Never verify a bank detail change using contact information from the same email that requested it. Call your supplier on a phone number you already have on file. This single step would prevent the majority of BEC losses.

2. Separate who changes details from who approves payments

No single person should be able to both update supplier bank details and approve a payment to that supplier. This separation of duties is fundamental to fraud prevention and is a core requirement under most cyber insurance policies.

3. Monitor your accounting system for changes

Email security monitors your inbox. But who monitors your accounting software? When a supplier's bank details change in Xero, your finance team needs to know about it immediately — not the next time someone happens to review the supplier record.

Automated monitoring catches every change in real time, regardless of whether it was triggered by a BEC email, an internal error, or a legitimate update. Manual processes rely on people remembering to check, and people forget.

4. Implement a verification workflow

When a bank detail change is detected, it should trigger a formal verification process: who made the change, when, why, and has it been independently confirmed with the supplier? This creates an audit trail that protects your business legally and operationally.
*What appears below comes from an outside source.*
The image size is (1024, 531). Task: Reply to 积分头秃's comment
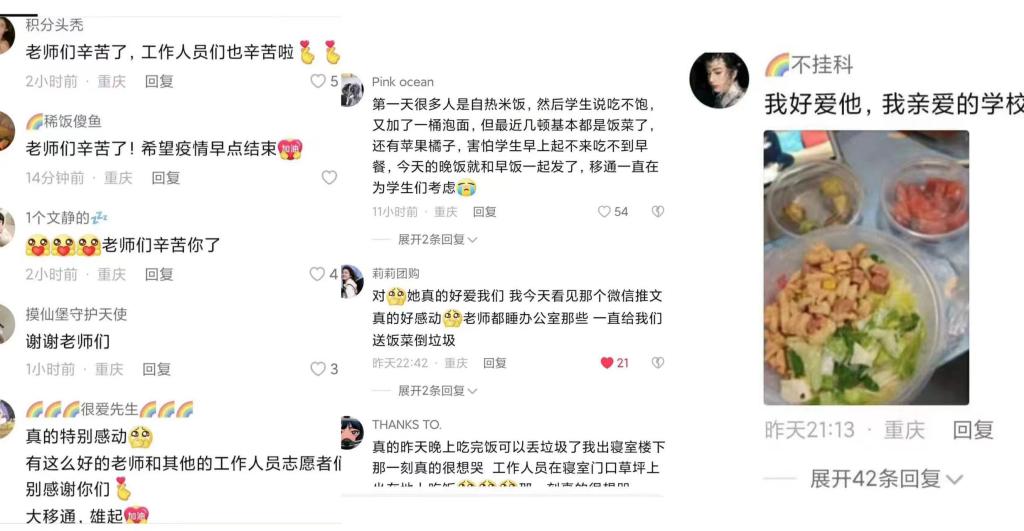point(159,81)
5. Conduct regular supplier audits

Periodically review your supplier records for anomalies: ghost suppliers with no transaction history, duplicate entries, round-number invoices, and bank details that have changed multiple times. These patterns can indicate fraud that has already occurred or is in progress.

6. Train your team — but do not rely on training alone

Staff awareness is important, but it is not a control. People make mistakes, especially under time pressure. Training should complement automated controls, not replace them.

The Compliance Factor: Australia's Scams Prevention Framework

The regulatory landscape is shifting. Australia's Scams Prevention Framework introduces liability obligations for businesses that fail to implement reasonable scam prevention measures. This means that relying solely on staff vigilance — without documented controls and audit trails — could expose your organisation to regulatory risk.

For CFOs and finance managers, this changes the calculus. Preventing BEC is no longer just about avoiding a direct financial loss. It is about demonstrating that your organisation took reasonable steps to prevent fraud and can prove it with an audit trail.

Protecting Your Xero Organisation

If your business runs on Xero, the practical steps are straightforward:

  • Enable two-factor authentication for all Xero users
  • Review user permissions — restrict who can edit supplier bank details
  • Audit connected apps — remove any third-party integrations you no longer use
  • Monitor for bank detail changes — either manually (calendar reminders to review the audit log) or through automated monitoring
  • Document your verification process — write it down, train your team, and follow it consistently

For businesses that want automated monitoring without changing their existing processes, tools like OutflowGuard connect to Xero with read-only access to detect supplier bank detail changes, flag anomalies, and enforce verification workflows. It is one option worth evaluating as part of a broader BEC prevention strategy.

The Bottom Line

Business email compromise cost Australian businesses $152.6 million in 2024, up 66 per cent from the year before. The attacks are getting more sophisticated, more targeted, and more difficult to detect.

The businesses that avoid becoming statistics are the ones that build controls into their payment process before an attack happens. Email security is the first line of defence. Monitoring what happens inside your accounting system is the last — and often the most important.

Do not wait for a six-figure lesson. Review your supplier verification process, implement separation of duties, and ensure you have visibility into every bank detail change that occurs in your organisation.